If you are only interested in the redox process, then it makes sense to think only about those reactions that form part of the redox process.

$$\begin{align}\ce{Cu^2+ + e- & <=> Cu+}\tag{red}\\ \ce{2I- & <=> I2 + 2 e-}\tag{ox}\\ \ce{2Cu^2+ + 2 I- & <=> 2 Cu+ + I2}\tag{redox} \end{align}$$

The next step, however, is that the $\ce{Cu+}$ ions will combine with iodide to form insoluble $\ce{CuI}$. Thus, we need excess iodide.

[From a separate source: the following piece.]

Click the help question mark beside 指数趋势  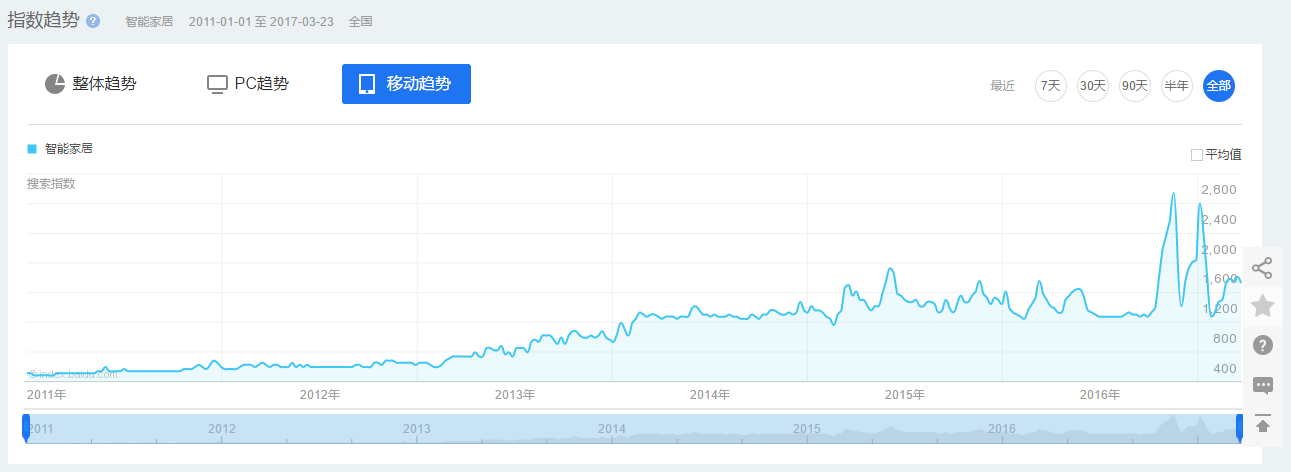(93, 21)
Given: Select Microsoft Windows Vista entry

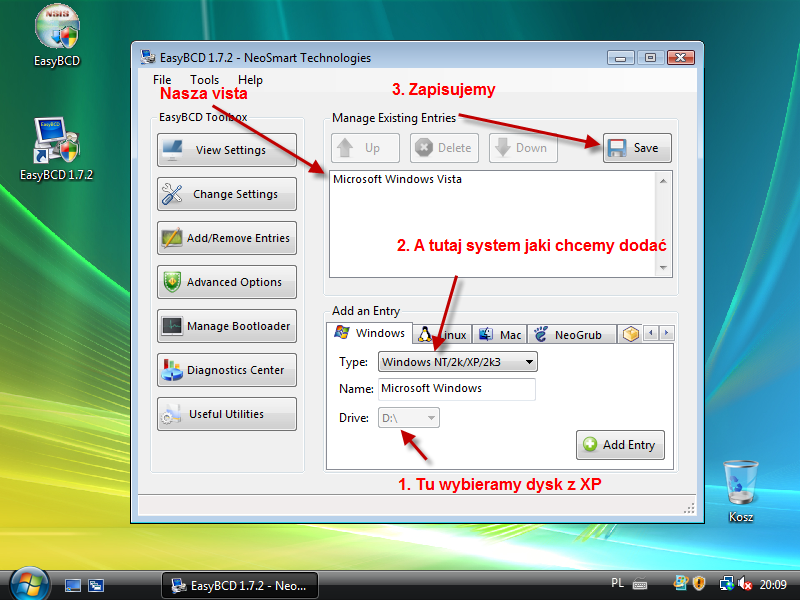Looking at the screenshot, I should click(397, 180).
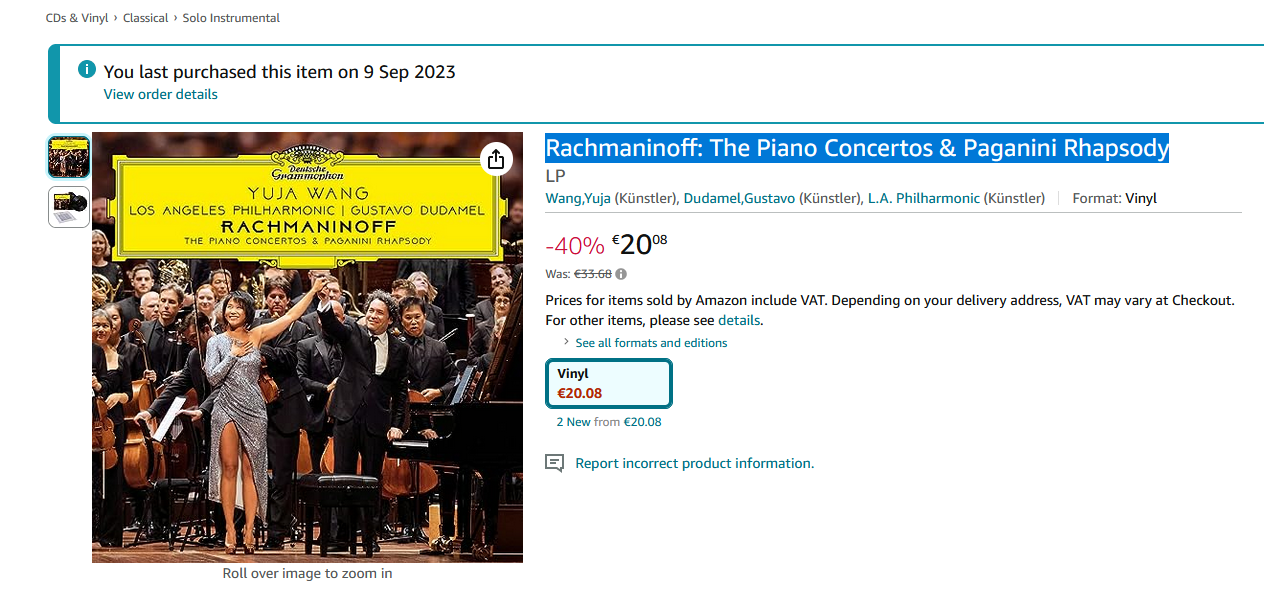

$$\ce{2 Cu^2+ + 4 I- -> 2 CuI v + I2}\tag{precipitation}$$

At any of these points, you could decide to include counterions. For example, your iodide could be $\ce{KI}$ and your copper salt could be $\ce{CuSO4}$. That would give:

$$\ce{2 CuSO4 + 4 KI -> 2 CuI v + I2 + 2 K2SO4}\tag{counterions}$$

Or maybe you decide that only $\ce{KI}$ is important, then of course this becomes:

$$\ce{2 Cu^2+ + 4 KI -> 2 CuI v + I2 + 4 K+}\tag{only KI}$$

Finally, you will typically have an excess of $\ce{KI}$, so that that can further react with the iodine generated to redissolve it. (Iodine is poorly soluble in water, $\ce{KI3}$ is well soluble, hence Lugol’s iodine.)

$$\begin{align}\ce{I2 + KI & -> KI3}\tag{Lugol, balanced}\\ \ce{I2 + I- & -> I3-}\tag{Lugol, ionic}\end{align}$$

Thus, a full equation will look like any of the following:

$$\begin{align}\ce{2 Cu^2+ + 5 I- & -> 2 CuI v + I3-}\tag{full, ionic}\\ \ce{2 Cu^2+ + 5 KI & -> 2 CuI v + KI3 + 4 K+}\tag{full, semi-ionic}\\ \ce{2 CuSO4 + 5 KI & -> 2 CuI v + KI3 + 2 K2SO4}\tag{full, balanced}\end{align}$$

Since the alkaline halides are generally very similar to each other, I think that the reaction should work pretty much identically if potassium is replaced with sodium or lithium. Personally, I didn’t have a chance to perform it, since my inorganic student labs only had pre-mixed potassium iodide solutions.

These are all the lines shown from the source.